Wednesday, October 5, 2011

39 Hours in Halifax. Thank God for Quick-Dry Trousers.

Last weekend, I found myself in Halifax, doing the Orange Dance* to 90's dance hits in my stockinged feet. How did I get there? It was a wedding, of course.

I love weddings! Once you get over the hurdle of the Awkwardly Long Speeches**, weddings are all cake, dancing, eating, and comparing blisters with the bridesmaids: all fun activities. And so while I may not fly thousands of miles cross country for Christmas or Spring Break or to watch the jellyfish come out in spring time, I will definitely rearrange my entire life so I can spend less than 2 days total in this small, water-logged city, provided there is a wedding involved.


Unsurprisingly, it rained for 35 of the 39 hours I spent in Halifax. Most of these hours were spent traveling back and fourth between venues and being betrayed by my faulty memory of bus routes. This is because I managed to forget my gift at the hotel, and the giftbag and card that went with said gift on my bed in Winnipeg. Or so I thought.

If it hadn't been for my mother, who has an endless stockpile of emergency greeting cards, I wouldn't have thought of bringing a card at all. I just don't think of greeting cards as being an essential gift item. Clearly I was raised by housecats, though, because as all humans know, one cannot arrive at a wedding without a card. So I took advantage of my mom's brimming hospitality allowed my mom to force a card upon me, filled it out with the hilarious story of the time I almost didn't bring this card to the wedding, and then packed up and flew to Halifax.

Once in Halifax, I found that my generic wedding card full of hilarity had disappeared. Although less than 6 hours before this I had scoffed at the idea of cards, I now had my heart set on sending off my soon-to-be-married friend with a hilarious anecdotal card. So then I had to go to a gift shop and find a card and fill it in with the hilarious story of the time my mom made me bring this card to the wedding and then I forgot it in Winnipeg and I had to bring them a new card and here it is (I've been over my inability to write cards that aren't about cards, right?).

* **The task**
Carry the Halifax wedding blog post forward from its final sentence, keeping its voice and humor.

* **Stored items from a collection**

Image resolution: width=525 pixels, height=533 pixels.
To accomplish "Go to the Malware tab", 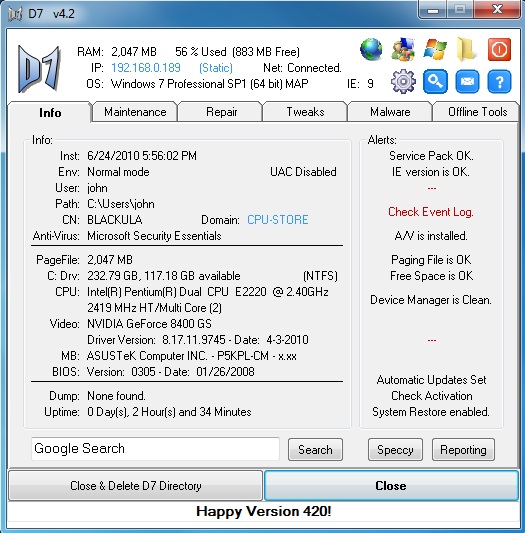I will [390, 111].
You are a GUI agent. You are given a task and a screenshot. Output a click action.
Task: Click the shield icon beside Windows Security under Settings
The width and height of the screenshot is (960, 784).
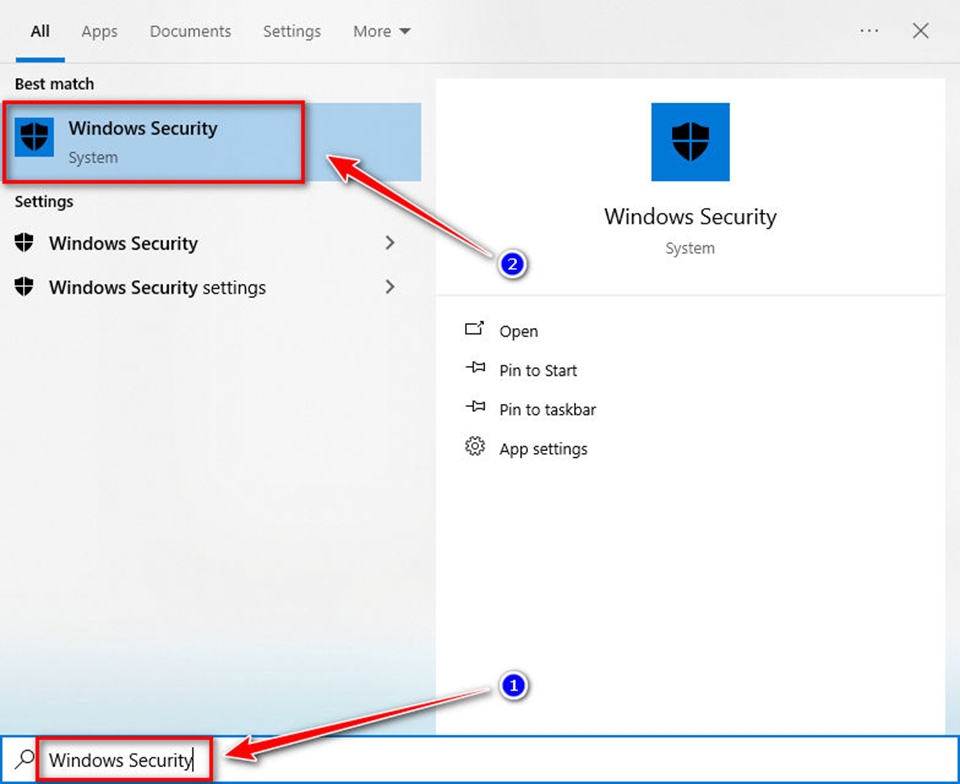22,243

* **Reply**
I showed up at the wedding, card in hand, only to realize that the present was back at the hotel. Luckily, there was a 3 hour window between ceremony and reception, which was the perfect amount of time to walk through a rainstorm***, curse the day I decided high heels were a good idea, decide to catch the bus, realize I didn't have change for bus fare, decide to catch a cab instead, realize I couldn't bring myself to spend that much on cab fare, buy a stick of gum, use the change to catch said bus, get to the hotel, change my shoes, leave without my present or card, run back to get the present, forget the card, run back to get the card, suddenly find the original Winnipeg card was in my purse the entire time, decide that this meant the happy couple deserved two cards, shove both cards in my gift bag, and then catch a bus that took me, not back to the boat club where the reception was taking place, but to Sackville. Needless to say, I ended up at the reception late.




*No, this isn't some sort of NDP-inspired political dance move. Although it would be pretty hilarious if it was.
**This wedding actually won the award for Shortest Wedding Speeches Ever Made. I approve.
***Turns out my fancy-dress trousers are also Will Keep Dry Even After Being Marched Through a 3-hour Rain Storm trousers. I didn't even know!